### PASSAGE GIVEN
start
In its ratings announcement last week, Fitch downgraded the bank’s Viability Rating (VR) to ‘bb+’ from ‘bbb-‘, to reflect UOB (Thai)’s ‘persistently lower profitability and asset quality, relative to similarly rated peers’.
   
“The VR also reflects its continuing weak funding profile due to a modest franchise network… Fitch views that it would take at least one to two years for UOB (Thai) to improve both profitability and asset quality and longer to improve its deposit franchise, especially in light of intense competition for deposits in Thailand.’’
 
 Fitch also notes UOB (Thai)’s strong capital position, with a Tier 1 ratio of 15.54% at end-December 2011, although this was down from 17.78% at end-2010 due to a more aggressive growth strategy. The bank’s long-term target of a Tier 1 ratio of 14%-15%, Fitch notes, is higher than most domestic and international peers, but appropriate for the bank's operating environment and risk profile. Asset quality had ‘steadily improved’ with non-performing loans declining to THB 7.5bn, or 3.96% of total loans at end-December 2011. This was weaker, however, than numbers posted by Thailand’s major domestic banks and UOB's other banking subsidiaries in Asia.
   
Mr Tay says Thai depositors should consider the heft and reach of the UOB Group, operating since 1935 in Singapore, with subsidiaries in Malaysia, Indonesia and China, over 500 branches in 19 countries and territories, and assets totalling almost S$237 billion, when thinking about the safety of their savings.

 “That’s about the same as the combined assets of the three biggest Thai banks,’’ Mr Tay points out. “So while our market share in Thailand is only around three percent, there’s no doubt that regionally, we are a powerful force.
 
“UOB’s group CEO (Mr Wee Ee Cheong) has been very clear that liquidity and deposits are the building blocks of our business. We manage our own liquidity, raising deposits and lending to our customers as opposed to relying on interbank liquidity funding.’’
 
Beginning last year, UOB (Thai) launched its first major television, print and digital ad campaign to proclaim its Fitch AAA rating while challenging consumers to consider impact of changes to the DPA. It made the group’s first serious foray into social media, started a back of house ‘living the brand’ initiative for all its staff and appointed financial journalist and television personality Bancha Chumchaivate as the brand’s “Credit Rating Campaign Ambassador’’.
 
For a bank which had hovered in the background since its November 2005 incorporation following the merger of Bank of Asia and UOB Radanasin Bank, this was heady stuff.
      “The campaign is about being proactive, transparent. We aim to be the bank that tells it like it is,’’ Mr Tay said. “That’s why we adopted the ‘Ask Me’ initiative, to give all our team members at the coalface the knowledge and tools to answer  people’s questions about the DPA and how it affects them.’’
 
Whether any of this boosts the bank’s bottom line remains to be seen. For now, UOB (Thai) claims a network of 157 branches, 373 ATMS and 31 foreign exchange kiosks nationwide as of March 31, 2012.
end
### DATA PROVIDED
start
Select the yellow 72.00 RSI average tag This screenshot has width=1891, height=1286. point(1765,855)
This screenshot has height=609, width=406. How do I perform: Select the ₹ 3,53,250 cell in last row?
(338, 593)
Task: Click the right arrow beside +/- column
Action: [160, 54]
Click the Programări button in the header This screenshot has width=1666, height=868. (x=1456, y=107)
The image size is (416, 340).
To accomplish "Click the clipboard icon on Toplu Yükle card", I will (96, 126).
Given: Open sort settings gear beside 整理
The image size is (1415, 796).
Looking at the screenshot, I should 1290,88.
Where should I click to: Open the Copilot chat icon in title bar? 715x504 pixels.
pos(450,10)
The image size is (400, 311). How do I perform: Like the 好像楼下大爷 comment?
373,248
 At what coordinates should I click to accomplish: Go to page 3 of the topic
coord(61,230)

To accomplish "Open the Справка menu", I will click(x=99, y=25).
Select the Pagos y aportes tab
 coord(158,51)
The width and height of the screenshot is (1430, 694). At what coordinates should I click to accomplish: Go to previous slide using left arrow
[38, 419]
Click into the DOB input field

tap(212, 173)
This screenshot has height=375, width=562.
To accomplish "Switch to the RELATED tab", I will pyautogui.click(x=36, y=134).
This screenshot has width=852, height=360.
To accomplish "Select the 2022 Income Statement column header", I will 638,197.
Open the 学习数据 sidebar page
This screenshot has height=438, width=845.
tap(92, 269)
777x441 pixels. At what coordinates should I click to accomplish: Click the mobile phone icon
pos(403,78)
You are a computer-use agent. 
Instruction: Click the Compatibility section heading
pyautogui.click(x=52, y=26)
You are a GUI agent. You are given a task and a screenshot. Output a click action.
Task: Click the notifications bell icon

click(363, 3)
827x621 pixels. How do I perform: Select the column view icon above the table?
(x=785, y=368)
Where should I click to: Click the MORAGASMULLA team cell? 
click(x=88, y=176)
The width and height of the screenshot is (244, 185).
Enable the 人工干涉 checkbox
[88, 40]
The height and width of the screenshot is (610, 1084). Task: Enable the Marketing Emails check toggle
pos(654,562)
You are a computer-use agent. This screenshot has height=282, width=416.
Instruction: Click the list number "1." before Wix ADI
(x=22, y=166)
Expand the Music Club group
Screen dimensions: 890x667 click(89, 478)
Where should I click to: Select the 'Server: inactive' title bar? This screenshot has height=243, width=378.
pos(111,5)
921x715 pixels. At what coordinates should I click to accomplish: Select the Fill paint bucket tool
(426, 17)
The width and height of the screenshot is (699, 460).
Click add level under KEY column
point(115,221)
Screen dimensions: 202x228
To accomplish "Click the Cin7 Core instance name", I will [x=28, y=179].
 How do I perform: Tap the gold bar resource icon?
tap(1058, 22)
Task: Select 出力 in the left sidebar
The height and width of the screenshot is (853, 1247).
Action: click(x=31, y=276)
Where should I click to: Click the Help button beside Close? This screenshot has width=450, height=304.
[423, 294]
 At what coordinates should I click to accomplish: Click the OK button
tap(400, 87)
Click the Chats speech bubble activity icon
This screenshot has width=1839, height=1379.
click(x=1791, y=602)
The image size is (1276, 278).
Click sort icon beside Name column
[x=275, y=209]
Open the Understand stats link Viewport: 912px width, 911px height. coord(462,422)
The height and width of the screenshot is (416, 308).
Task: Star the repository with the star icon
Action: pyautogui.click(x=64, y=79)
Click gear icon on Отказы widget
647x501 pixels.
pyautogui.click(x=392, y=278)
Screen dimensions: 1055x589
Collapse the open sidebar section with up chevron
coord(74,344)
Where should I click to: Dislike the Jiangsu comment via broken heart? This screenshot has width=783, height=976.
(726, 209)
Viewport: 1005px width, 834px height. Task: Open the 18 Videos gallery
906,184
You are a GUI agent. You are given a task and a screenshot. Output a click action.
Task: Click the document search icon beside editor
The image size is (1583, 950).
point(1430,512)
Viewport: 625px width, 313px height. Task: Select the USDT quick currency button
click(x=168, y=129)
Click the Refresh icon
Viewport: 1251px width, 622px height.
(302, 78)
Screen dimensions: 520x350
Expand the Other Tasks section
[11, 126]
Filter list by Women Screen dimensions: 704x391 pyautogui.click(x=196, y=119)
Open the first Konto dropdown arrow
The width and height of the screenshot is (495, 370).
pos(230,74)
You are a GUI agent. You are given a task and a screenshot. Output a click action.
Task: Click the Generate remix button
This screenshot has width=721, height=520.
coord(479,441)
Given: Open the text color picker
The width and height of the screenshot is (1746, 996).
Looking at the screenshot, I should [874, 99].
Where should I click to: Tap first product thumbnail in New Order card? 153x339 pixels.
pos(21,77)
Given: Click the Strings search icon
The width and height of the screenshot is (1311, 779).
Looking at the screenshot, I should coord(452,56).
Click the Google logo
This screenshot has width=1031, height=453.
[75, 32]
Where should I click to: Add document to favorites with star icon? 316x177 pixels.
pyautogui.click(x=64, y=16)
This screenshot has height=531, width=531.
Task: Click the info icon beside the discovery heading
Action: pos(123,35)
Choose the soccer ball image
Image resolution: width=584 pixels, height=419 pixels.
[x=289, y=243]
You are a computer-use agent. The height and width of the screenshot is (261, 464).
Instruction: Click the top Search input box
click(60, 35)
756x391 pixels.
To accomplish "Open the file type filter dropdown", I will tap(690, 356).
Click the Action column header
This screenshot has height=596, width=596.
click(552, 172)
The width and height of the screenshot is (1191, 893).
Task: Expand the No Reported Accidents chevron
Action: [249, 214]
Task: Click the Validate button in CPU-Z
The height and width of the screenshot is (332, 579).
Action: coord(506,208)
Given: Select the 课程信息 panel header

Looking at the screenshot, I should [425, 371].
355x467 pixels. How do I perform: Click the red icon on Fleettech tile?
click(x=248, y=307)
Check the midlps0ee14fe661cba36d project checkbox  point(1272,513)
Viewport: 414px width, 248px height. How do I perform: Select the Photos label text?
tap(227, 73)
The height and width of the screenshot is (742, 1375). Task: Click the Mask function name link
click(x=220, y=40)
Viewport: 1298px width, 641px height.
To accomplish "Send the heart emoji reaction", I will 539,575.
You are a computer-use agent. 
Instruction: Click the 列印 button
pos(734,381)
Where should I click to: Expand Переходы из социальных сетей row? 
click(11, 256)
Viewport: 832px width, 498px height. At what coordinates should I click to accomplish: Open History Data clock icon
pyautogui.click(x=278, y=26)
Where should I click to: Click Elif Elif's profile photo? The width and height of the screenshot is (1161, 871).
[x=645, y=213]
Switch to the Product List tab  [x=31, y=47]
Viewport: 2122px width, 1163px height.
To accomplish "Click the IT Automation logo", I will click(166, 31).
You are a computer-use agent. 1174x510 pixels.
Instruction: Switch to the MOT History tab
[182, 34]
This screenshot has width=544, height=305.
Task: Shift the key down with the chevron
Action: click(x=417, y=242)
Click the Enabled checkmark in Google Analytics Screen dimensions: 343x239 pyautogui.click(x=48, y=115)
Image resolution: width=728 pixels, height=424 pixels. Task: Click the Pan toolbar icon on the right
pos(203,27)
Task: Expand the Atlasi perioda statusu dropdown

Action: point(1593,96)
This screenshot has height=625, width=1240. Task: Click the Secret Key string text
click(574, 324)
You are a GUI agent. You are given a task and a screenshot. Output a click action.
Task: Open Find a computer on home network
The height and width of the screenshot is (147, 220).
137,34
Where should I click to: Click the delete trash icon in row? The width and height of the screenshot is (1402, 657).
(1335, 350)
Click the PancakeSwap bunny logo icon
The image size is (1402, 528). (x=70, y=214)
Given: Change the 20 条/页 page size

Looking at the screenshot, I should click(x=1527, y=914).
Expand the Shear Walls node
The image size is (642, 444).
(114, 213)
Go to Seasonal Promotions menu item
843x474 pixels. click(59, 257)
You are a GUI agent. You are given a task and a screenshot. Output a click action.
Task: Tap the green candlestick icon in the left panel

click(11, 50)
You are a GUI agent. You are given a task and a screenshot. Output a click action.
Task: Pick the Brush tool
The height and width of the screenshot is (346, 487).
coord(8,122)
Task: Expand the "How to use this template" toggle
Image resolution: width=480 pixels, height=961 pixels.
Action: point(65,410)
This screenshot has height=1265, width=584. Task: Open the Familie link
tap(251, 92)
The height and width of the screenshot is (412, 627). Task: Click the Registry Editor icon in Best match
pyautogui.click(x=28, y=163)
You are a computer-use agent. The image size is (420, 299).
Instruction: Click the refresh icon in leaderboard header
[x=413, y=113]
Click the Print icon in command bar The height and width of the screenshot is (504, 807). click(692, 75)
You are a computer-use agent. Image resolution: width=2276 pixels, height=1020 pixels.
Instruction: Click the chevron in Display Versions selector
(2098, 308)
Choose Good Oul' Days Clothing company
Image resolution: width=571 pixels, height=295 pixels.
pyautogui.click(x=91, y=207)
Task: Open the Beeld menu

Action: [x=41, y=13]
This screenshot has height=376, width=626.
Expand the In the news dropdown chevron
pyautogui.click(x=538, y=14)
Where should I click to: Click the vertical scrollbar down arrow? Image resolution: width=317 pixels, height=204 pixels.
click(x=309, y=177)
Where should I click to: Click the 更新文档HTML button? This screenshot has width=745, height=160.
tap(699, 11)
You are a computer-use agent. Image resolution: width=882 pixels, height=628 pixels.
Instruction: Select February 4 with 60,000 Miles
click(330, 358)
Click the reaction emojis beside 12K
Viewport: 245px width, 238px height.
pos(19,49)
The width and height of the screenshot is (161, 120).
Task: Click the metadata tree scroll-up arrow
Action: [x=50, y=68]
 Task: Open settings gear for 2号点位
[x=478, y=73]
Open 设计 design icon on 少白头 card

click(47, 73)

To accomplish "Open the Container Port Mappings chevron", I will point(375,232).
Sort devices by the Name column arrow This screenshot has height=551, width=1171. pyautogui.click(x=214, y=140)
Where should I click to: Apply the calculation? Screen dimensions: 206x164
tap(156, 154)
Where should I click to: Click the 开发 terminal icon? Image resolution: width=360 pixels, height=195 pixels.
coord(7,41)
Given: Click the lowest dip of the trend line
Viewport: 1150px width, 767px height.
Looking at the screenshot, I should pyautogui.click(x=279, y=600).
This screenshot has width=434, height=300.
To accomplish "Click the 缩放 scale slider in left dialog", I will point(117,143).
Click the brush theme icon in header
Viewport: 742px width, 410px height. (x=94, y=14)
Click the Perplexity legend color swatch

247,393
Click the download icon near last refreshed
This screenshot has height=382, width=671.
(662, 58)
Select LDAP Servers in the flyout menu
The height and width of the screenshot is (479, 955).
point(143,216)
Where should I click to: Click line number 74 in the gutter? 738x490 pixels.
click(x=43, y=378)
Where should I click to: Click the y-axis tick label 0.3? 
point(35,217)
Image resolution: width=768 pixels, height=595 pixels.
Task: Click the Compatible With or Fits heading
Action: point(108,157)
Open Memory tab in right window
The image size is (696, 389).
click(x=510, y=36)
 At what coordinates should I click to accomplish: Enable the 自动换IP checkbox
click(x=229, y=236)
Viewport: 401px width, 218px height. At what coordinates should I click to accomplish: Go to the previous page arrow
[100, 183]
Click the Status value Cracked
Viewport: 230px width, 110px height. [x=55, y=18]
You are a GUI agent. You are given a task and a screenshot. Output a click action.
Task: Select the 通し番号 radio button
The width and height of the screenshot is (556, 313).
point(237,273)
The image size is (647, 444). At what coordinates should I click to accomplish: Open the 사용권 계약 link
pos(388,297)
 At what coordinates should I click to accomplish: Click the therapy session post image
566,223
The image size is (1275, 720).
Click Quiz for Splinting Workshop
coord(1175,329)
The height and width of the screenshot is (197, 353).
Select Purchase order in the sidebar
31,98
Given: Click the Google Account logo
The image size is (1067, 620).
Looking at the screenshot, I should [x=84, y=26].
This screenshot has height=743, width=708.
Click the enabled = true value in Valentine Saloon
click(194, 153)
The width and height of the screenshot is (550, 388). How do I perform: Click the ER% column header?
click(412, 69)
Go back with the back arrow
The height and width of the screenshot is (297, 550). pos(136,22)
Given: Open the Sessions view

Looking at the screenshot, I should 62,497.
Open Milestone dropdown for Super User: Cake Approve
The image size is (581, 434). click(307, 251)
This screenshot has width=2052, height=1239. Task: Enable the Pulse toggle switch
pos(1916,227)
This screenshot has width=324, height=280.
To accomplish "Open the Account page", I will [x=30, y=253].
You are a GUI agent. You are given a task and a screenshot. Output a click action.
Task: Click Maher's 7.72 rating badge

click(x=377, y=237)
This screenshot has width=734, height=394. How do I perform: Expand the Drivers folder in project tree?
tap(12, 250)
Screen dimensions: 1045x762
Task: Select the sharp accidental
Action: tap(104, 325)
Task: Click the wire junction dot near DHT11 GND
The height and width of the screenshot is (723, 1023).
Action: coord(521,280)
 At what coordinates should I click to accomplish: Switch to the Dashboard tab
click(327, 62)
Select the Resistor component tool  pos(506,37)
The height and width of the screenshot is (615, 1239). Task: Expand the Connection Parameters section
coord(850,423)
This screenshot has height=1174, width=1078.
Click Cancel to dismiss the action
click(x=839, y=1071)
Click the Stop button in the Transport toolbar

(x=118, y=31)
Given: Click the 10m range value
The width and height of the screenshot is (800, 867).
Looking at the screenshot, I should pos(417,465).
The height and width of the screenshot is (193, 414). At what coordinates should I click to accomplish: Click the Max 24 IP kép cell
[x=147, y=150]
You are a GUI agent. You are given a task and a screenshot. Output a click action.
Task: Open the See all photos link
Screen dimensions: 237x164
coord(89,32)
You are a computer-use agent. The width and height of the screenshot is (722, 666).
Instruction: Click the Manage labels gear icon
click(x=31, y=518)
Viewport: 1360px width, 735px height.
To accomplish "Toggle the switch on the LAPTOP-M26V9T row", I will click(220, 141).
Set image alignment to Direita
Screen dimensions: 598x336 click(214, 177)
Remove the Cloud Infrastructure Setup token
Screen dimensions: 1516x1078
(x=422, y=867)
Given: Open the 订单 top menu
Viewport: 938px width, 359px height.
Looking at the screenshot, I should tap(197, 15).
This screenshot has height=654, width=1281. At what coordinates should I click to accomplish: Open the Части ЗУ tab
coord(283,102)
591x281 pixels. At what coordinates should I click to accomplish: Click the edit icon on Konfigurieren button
end
### SET EXERCISE A
According to the passage on UOB (Thai), what was the bank's Tier 1 ratio at end-December 2011?
### SET EXERCISE B
Tally the lines of the entries that contain the string "near", treating case as significant, and reply with the number alone.

### TASK OUTPUT A
15.54%

### TASK OUTPUT B
2